Stored items
################

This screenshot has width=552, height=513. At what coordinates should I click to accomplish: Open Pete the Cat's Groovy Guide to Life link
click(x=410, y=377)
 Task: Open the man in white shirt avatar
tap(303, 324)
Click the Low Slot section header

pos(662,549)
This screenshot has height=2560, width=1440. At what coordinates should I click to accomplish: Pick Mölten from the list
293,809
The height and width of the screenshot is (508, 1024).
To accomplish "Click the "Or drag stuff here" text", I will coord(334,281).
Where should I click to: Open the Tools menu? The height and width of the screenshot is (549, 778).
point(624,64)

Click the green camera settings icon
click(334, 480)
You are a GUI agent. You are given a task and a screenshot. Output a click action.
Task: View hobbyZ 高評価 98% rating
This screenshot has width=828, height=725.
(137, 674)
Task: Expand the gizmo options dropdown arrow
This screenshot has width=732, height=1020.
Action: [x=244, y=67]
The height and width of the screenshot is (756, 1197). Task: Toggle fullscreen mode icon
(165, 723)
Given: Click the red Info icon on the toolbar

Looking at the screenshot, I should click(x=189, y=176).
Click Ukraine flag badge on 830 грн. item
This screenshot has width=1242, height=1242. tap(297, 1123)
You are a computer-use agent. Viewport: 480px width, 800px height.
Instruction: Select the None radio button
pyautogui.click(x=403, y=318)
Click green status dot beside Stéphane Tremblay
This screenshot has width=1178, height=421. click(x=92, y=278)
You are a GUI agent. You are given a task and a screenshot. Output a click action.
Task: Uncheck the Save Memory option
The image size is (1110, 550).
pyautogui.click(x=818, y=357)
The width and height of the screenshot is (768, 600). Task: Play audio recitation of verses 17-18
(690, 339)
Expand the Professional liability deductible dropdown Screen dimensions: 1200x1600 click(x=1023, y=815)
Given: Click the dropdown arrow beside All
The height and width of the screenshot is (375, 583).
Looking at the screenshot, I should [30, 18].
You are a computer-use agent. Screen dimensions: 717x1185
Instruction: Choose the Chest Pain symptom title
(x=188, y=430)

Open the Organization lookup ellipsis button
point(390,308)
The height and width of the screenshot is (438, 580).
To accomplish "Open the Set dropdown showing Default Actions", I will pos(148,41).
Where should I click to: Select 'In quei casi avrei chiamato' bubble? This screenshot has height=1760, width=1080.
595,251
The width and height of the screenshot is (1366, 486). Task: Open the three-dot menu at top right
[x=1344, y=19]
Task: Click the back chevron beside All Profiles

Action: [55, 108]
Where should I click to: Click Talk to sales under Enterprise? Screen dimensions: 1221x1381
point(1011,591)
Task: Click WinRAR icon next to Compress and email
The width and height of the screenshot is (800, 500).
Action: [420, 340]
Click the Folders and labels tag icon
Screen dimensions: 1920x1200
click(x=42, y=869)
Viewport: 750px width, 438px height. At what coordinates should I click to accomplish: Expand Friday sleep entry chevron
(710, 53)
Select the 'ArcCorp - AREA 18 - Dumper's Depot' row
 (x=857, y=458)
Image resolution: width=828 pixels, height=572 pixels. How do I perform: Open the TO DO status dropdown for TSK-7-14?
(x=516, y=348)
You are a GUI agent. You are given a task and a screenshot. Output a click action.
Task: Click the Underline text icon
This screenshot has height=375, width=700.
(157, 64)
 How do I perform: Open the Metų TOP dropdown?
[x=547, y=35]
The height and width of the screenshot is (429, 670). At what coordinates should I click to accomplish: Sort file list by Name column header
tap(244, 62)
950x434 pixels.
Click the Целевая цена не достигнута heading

################

• To do:
After locating the line that contains "Task: View hobbyZ 高評価 98% rating", please copy exactly every line from the start of the records through it, and nothing else.

• Reply:
This screenshot has width=552, height=513. At what coordinates should I click to accomplish: Open Pete the Cat's Groovy Guide to Life link
click(x=410, y=377)
 Task: Open the man in white shirt avatar
tap(303, 324)
Click the Low Slot section header

pos(662,549)
This screenshot has height=2560, width=1440. At what coordinates should I click to accomplish: Pick Mölten from the list
293,809
The height and width of the screenshot is (508, 1024).
To accomplish "Click the "Or drag stuff here" text", I will coord(334,281).
Where should I click to: Open the Tools menu? The height and width of the screenshot is (549, 778).
point(624,64)

Click the green camera settings icon
click(334, 480)
You are a GUI agent. You are given a task and a screenshot. Output a click action.
Task: View hobbyZ 高評価 98% rating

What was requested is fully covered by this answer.